- [WHAT THE EXERCISE ASKS]: Below are the records; work out how many lines among them contain "Switch", and write nothing besides that number.

──────────────────────────────

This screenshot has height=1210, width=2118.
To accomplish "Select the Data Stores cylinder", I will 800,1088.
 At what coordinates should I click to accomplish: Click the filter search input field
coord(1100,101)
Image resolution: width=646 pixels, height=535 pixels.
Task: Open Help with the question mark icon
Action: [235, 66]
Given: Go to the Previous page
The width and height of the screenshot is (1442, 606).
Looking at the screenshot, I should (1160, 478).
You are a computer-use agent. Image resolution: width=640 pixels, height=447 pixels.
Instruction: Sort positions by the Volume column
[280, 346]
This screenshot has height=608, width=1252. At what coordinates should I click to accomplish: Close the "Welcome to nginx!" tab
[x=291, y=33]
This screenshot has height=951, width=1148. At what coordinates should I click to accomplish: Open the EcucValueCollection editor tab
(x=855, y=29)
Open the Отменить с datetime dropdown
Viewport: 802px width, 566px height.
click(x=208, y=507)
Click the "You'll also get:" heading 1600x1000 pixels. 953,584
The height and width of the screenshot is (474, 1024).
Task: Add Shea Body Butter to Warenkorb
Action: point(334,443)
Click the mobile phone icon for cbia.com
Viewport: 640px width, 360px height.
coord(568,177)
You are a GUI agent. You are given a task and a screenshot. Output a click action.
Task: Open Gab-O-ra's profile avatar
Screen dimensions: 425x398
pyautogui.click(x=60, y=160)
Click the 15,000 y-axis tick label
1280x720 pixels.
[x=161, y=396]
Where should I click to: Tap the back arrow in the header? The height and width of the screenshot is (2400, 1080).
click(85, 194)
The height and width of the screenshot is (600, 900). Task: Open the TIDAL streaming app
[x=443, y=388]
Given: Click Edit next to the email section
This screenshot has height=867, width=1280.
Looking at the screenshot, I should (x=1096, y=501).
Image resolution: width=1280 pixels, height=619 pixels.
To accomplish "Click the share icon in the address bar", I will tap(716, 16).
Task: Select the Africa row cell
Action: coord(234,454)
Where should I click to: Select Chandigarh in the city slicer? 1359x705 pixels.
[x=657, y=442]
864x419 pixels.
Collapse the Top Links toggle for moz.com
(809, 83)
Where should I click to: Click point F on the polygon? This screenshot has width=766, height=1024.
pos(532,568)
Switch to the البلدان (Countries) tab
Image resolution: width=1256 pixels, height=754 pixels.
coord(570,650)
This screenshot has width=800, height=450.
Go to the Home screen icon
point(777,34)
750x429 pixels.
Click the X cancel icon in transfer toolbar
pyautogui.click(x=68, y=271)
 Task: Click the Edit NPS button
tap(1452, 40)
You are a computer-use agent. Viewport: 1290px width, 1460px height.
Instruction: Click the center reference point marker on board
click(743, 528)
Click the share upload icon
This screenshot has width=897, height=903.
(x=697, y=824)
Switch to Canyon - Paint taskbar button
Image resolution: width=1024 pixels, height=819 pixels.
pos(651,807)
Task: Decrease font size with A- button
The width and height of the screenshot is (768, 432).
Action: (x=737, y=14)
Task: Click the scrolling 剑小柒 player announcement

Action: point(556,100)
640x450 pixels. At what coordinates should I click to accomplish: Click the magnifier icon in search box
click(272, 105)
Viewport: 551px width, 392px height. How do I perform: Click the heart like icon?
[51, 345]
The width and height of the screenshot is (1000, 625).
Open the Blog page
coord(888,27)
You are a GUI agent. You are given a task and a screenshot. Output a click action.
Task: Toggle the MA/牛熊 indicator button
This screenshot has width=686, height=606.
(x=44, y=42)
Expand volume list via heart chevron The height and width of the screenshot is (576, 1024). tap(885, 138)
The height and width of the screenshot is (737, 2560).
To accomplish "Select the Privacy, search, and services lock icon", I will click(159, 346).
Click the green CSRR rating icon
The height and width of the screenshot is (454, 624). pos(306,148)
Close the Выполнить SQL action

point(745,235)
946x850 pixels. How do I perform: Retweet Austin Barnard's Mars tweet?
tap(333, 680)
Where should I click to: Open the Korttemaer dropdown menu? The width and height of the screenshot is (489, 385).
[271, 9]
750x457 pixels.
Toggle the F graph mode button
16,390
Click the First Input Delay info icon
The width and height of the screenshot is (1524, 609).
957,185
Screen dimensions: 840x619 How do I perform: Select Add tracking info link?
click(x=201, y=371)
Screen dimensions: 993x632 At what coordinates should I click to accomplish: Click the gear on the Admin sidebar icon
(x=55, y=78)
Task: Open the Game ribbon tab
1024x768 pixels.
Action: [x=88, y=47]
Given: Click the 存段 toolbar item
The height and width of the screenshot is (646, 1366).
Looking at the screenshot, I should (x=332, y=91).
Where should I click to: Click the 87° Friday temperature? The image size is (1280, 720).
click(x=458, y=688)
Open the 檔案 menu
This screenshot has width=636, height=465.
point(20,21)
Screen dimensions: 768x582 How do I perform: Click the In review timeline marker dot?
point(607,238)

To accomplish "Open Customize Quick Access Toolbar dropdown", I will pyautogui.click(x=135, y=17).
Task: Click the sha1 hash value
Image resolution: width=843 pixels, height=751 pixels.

──────────────────────────────

- [OUTPUT OF THE EXERCISE]: 2